▸ Exercise brief: Copy out each entry precisely; no image belongs in the result.

= = = = =

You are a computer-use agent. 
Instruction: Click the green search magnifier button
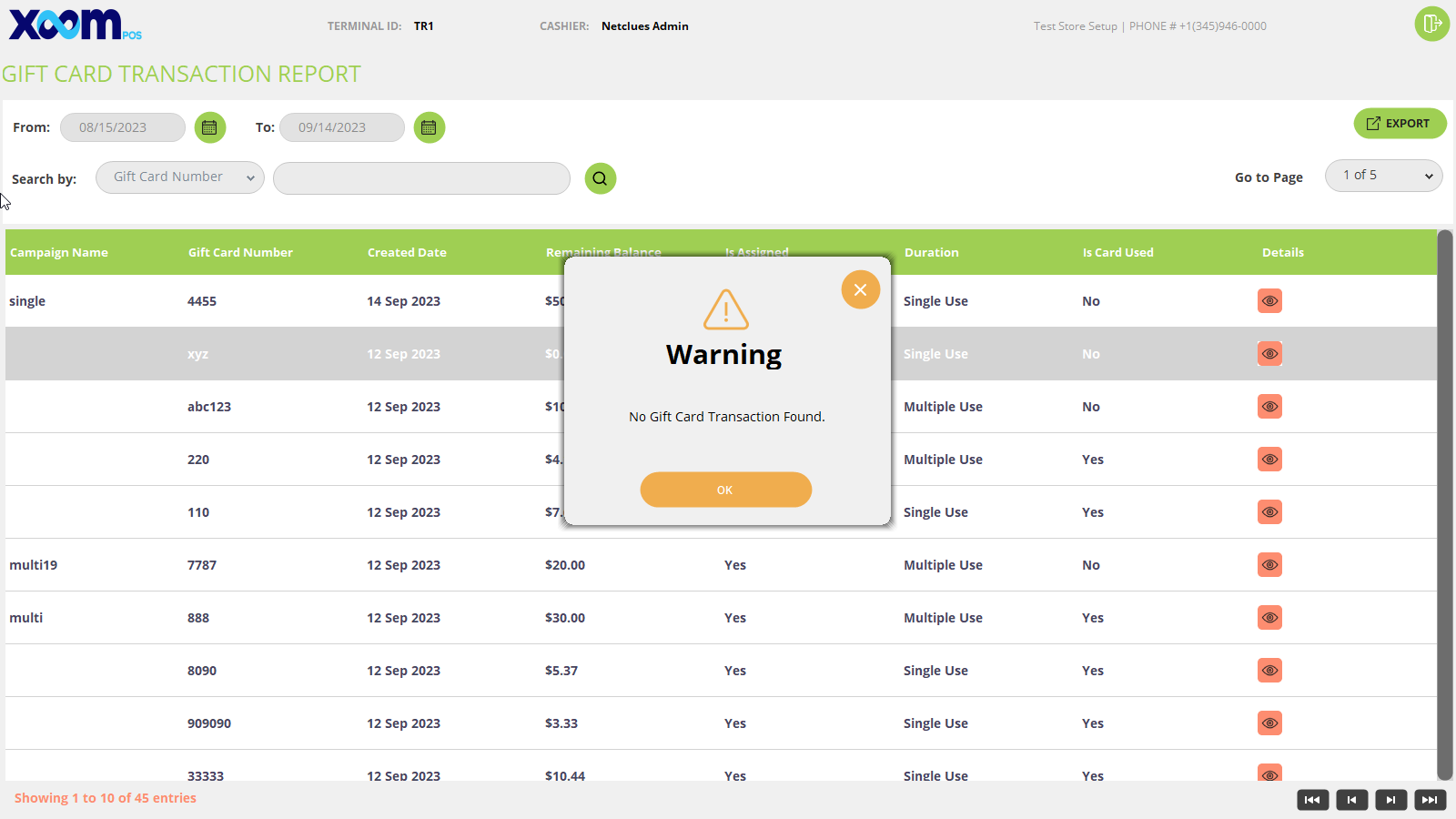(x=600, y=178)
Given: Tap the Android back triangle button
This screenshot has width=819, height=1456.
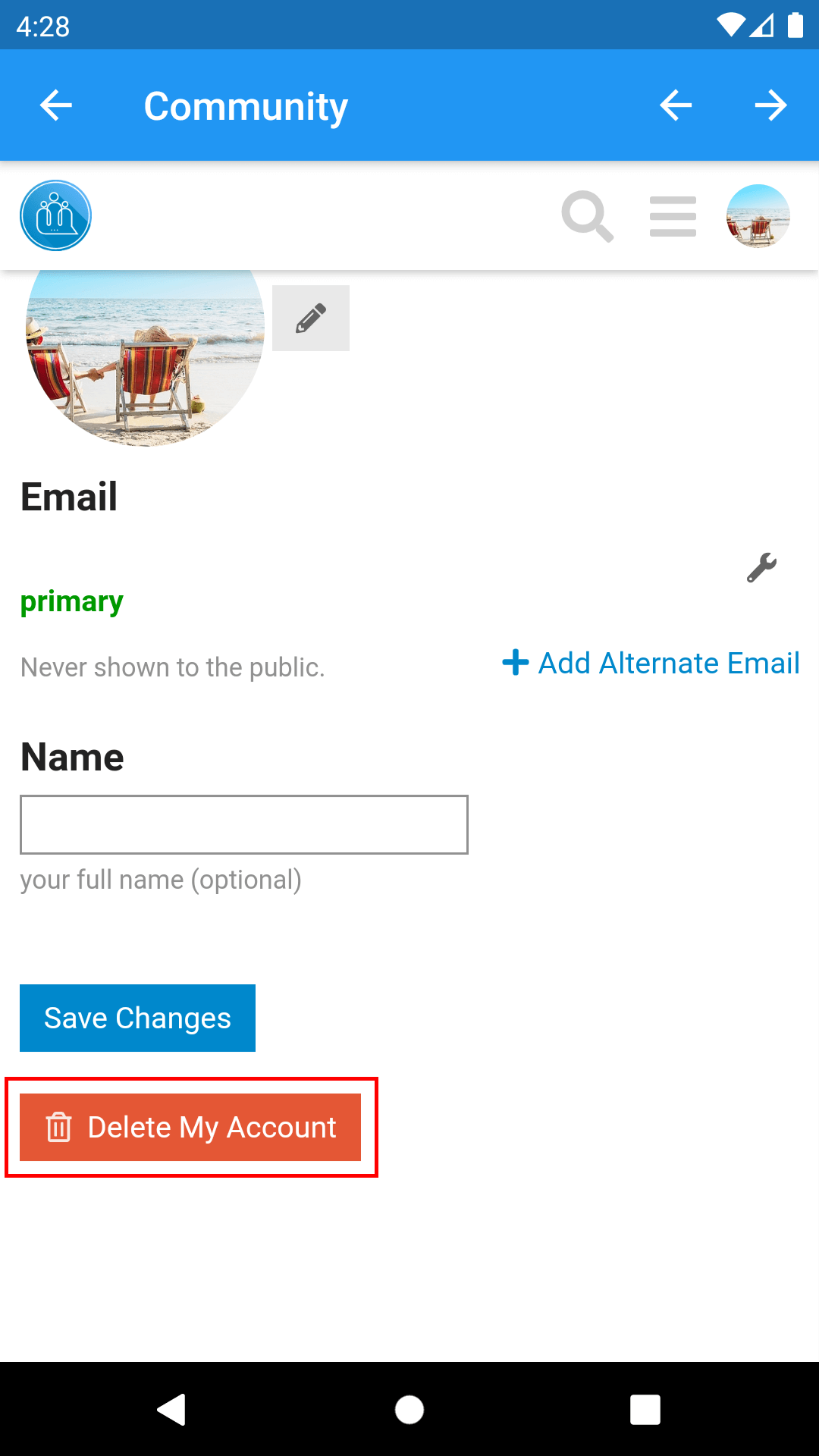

= = = = =

▸ Exercise output:
You are a computer-use agent. 
Instruction: Click the green search magnifier button
(x=600, y=178)
Given: Tap the Android back triangle button
This screenshot has width=819, height=1456.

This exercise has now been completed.